For those who don't know, Bikini Kill was originally the name of ultra DIY feminist fanzine hand made by Hanna and Tobi Vail but later became the name of their band, formed in Olympia, WA, in early 90’s. Today, Bikini Kill is synonymous with the Riot Grrrl movement, recognized as a core part of Third Wave of Feminism. Hanna first became interested in feminism around the age of nine, after her mother took her to a rally in Washington, D.C., where she saw feminist icon Gloria Steinem speak. Throughout her own career, she used her own loud voice to bring feminist ideas to the stage.

“In Bikini Kill I was singing to an elusive asshole male that was fucking world over and I was allowing to other woman to watch me do that. And I really wanted to start directly singing to other woman.”

In The Punk Singer, we see the turmoil brought to screen: Hanna telling female audience members to take the front of stage and male audience members to be cool and move their moshing farther back, sometimes creating a hostile environment. The band even described their live show as a constant battle in a war zone. As she was loved and hated for her radical feminist lyrics and in your face stage attitude, many men in the punk scene couldn’t stand her guts and some women even called her a man-hater. To both she replied, “We got a fucking right to be hostile, and I’m not gonna sit around and be peace and love with somebody’s boots on my neck.”

When the media started take an interest in Hanna and Riot Grrrl movement, it was another kind of beast they had to deal with. Reporters twisted facts just to sell papers. Hanna soon realized that many reporters didn't even check their facts and published completely distorted articles. Once, a Washington Post reporter, who never even spoke to Hanna, wrote that she was raped by her father. (In the film, she assured everyone: “My Father did not rape me.") The band and most Riot Grrrl groups stopped taking media interview requests; it was a Media Blackout. However damage was done....

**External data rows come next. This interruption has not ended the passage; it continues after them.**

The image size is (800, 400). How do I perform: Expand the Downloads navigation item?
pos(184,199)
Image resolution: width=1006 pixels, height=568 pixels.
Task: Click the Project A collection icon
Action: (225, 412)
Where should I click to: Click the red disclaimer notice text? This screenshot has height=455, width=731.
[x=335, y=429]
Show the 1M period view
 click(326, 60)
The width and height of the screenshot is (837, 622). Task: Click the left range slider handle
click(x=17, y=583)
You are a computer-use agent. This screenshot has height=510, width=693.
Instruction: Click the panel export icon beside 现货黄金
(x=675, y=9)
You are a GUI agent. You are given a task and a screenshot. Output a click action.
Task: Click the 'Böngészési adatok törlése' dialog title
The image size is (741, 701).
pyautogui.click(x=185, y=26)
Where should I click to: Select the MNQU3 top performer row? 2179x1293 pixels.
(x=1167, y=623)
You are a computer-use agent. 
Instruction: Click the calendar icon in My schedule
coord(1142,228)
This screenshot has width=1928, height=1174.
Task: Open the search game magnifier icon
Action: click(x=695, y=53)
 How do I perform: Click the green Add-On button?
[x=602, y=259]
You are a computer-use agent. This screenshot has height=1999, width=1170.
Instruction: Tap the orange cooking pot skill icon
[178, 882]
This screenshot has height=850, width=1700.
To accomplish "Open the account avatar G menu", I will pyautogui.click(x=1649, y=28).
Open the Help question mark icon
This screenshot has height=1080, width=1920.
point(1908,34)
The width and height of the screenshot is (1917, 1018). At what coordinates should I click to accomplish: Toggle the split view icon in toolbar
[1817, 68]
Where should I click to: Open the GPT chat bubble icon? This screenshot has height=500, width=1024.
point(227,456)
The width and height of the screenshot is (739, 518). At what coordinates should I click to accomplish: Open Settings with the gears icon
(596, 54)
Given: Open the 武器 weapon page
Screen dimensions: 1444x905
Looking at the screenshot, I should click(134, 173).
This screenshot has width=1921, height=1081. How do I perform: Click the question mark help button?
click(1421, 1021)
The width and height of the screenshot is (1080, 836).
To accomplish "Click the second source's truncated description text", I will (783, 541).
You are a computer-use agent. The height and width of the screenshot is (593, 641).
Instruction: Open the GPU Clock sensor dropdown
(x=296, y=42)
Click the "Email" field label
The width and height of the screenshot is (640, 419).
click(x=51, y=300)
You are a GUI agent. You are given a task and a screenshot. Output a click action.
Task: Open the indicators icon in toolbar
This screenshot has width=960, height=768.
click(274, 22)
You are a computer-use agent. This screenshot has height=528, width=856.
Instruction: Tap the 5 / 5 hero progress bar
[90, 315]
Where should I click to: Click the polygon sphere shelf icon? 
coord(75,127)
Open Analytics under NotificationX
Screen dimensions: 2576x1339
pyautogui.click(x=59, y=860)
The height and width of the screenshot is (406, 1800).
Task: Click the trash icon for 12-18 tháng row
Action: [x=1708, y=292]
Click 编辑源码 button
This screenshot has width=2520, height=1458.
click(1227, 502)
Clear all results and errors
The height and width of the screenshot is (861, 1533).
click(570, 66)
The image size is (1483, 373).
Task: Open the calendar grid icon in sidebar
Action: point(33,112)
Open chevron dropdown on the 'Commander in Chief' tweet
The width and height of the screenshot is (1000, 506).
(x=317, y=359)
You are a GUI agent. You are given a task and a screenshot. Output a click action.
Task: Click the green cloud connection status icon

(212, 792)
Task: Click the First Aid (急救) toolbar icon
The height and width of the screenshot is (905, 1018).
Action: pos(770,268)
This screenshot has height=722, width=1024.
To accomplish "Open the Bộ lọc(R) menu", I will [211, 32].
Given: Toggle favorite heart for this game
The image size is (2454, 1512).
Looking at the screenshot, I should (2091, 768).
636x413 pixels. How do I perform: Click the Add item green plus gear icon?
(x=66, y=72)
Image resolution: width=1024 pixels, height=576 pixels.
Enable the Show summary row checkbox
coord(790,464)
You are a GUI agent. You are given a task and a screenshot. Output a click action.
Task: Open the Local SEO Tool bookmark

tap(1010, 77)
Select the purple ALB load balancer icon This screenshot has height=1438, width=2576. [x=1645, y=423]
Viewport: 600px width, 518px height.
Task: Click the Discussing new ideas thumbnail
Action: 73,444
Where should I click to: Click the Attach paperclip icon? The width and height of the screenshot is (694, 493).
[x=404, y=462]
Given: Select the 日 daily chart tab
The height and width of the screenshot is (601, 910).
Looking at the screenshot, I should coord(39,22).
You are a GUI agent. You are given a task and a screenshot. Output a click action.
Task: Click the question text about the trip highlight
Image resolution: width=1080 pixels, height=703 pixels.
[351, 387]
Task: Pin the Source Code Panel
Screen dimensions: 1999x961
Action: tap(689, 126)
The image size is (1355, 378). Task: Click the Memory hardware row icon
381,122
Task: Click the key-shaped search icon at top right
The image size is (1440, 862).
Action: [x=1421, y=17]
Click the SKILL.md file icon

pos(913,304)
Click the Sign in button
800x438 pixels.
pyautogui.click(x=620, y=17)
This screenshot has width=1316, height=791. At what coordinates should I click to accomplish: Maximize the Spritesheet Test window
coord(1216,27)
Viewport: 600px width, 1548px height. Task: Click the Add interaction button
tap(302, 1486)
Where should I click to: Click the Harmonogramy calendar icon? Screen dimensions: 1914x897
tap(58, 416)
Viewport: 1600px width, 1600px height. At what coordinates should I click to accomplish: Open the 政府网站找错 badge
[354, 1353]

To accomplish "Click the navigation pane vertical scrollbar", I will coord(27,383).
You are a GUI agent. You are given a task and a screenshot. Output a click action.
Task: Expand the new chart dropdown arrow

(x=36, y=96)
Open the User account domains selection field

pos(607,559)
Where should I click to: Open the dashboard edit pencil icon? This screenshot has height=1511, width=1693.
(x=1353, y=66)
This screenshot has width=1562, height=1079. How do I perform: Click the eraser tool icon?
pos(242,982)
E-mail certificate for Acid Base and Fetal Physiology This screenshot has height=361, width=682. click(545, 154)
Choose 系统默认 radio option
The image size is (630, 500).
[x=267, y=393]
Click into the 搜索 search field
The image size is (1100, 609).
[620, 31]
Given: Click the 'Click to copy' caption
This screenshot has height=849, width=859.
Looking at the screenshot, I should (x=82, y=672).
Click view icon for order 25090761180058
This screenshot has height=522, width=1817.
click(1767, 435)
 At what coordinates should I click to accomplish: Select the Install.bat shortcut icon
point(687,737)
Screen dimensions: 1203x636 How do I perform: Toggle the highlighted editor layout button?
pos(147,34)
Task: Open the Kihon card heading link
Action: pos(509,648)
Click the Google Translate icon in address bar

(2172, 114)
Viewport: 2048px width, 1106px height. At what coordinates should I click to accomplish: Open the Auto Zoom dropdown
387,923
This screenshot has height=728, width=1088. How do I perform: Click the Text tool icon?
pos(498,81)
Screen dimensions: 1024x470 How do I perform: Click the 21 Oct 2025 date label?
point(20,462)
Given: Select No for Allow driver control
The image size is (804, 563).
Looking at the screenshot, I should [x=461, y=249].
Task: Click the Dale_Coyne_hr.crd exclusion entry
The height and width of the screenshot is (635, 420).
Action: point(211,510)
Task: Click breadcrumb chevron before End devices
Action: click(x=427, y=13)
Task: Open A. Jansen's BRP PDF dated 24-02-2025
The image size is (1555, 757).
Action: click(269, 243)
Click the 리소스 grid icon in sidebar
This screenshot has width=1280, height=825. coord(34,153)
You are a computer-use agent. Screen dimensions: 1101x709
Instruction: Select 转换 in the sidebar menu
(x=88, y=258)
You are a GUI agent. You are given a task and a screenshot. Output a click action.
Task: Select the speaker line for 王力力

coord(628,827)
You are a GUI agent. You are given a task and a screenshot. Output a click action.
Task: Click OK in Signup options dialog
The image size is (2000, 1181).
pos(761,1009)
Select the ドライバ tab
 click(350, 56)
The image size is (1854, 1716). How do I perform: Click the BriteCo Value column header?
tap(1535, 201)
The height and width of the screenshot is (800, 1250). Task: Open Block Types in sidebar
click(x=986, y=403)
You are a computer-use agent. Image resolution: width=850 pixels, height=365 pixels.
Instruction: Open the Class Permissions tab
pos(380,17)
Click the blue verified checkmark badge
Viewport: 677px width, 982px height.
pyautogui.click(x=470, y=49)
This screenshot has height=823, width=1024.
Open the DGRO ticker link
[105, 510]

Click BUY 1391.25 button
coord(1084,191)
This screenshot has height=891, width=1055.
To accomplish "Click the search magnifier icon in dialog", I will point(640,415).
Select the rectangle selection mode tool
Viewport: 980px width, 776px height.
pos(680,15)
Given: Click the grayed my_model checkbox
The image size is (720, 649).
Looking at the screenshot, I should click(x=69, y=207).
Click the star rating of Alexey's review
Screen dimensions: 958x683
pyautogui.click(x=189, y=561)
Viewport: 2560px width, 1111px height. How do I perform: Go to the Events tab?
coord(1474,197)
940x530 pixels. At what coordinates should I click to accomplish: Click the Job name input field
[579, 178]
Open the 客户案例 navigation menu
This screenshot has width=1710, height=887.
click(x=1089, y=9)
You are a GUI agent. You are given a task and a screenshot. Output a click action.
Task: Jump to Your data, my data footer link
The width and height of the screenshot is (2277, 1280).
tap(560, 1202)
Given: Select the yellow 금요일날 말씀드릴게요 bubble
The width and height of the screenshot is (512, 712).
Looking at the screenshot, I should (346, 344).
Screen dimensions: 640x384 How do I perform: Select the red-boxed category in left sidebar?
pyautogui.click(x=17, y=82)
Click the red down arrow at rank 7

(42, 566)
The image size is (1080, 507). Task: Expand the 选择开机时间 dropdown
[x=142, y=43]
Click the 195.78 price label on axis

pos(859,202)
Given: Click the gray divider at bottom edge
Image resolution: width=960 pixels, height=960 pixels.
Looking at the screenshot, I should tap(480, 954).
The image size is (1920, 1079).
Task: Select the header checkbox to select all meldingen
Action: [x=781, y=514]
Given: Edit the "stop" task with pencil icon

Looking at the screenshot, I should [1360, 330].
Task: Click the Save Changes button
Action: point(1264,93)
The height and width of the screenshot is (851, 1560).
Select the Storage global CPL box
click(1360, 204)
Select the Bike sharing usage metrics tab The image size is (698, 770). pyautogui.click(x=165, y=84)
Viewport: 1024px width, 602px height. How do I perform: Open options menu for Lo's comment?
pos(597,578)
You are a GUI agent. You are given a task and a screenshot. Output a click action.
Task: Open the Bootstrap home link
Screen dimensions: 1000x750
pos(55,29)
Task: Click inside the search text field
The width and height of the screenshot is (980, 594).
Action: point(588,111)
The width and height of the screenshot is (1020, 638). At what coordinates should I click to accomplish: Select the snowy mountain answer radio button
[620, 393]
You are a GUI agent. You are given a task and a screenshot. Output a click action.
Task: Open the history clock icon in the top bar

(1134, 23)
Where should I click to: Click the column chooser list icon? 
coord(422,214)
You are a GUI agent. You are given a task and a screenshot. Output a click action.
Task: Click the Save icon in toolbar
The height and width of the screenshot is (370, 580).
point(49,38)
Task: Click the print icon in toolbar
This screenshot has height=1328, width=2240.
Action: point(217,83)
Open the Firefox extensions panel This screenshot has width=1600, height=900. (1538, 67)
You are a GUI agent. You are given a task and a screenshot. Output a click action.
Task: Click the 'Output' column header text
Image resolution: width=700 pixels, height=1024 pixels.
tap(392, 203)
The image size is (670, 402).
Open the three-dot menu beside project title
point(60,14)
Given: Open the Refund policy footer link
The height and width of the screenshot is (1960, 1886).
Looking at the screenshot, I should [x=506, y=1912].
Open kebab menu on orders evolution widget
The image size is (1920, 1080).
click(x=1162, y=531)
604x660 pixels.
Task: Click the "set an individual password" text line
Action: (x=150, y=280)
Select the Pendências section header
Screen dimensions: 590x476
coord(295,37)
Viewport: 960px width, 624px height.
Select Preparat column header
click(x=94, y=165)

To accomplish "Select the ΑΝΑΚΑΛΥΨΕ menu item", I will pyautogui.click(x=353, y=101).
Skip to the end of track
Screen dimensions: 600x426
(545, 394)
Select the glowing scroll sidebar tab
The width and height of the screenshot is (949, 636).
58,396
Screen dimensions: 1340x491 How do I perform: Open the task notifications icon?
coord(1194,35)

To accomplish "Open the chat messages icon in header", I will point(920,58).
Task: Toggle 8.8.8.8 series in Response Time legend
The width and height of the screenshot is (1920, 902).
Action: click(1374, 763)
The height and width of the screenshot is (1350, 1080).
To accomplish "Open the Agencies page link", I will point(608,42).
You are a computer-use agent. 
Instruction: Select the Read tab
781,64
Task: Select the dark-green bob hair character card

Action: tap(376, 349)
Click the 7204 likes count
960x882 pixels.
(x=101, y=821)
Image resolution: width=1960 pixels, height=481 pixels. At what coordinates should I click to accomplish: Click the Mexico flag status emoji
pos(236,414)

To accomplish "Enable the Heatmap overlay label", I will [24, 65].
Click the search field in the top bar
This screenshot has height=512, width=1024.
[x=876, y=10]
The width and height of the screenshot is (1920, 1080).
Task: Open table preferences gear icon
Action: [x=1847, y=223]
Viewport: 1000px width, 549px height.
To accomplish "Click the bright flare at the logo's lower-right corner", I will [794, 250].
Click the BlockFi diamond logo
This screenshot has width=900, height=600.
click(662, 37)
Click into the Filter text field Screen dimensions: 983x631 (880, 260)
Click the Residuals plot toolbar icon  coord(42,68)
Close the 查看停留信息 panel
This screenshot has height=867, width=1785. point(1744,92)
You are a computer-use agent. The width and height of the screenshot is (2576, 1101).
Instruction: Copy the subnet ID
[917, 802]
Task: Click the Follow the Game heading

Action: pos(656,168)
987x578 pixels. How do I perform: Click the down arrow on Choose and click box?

“If they don’t wana care or believe in it stay out of my way.”

The film goes on to cover her Bikini Kill's breakup in 1997, her marriage to Beastie Boy Adam Horovitz ("You can't control who you falling love with"), her solo project as Julia Ruin, the formation of Le Tigre, and that band's sudden hiatus in 2005, which turned out be a result of her contracting Lyme disease, finally diagnosed in 2010. At one point, Kim Gordon, formerly of Sonic Youth, reads the line from Riot Grrrl Manifesto by Kathleen Hanna: “Because Us Girls crave records, books, and fanzines that speaks us that we feel included in and can understand in our own ways. Because I believe with my whole heart mind body that girl constitute revolutionary soul force that can and will change the world for real.” This is the very essence of the film. Go see The Punk Singer with your friends, your spouse, your sons, your daughters. It's one of the best music biopics ever!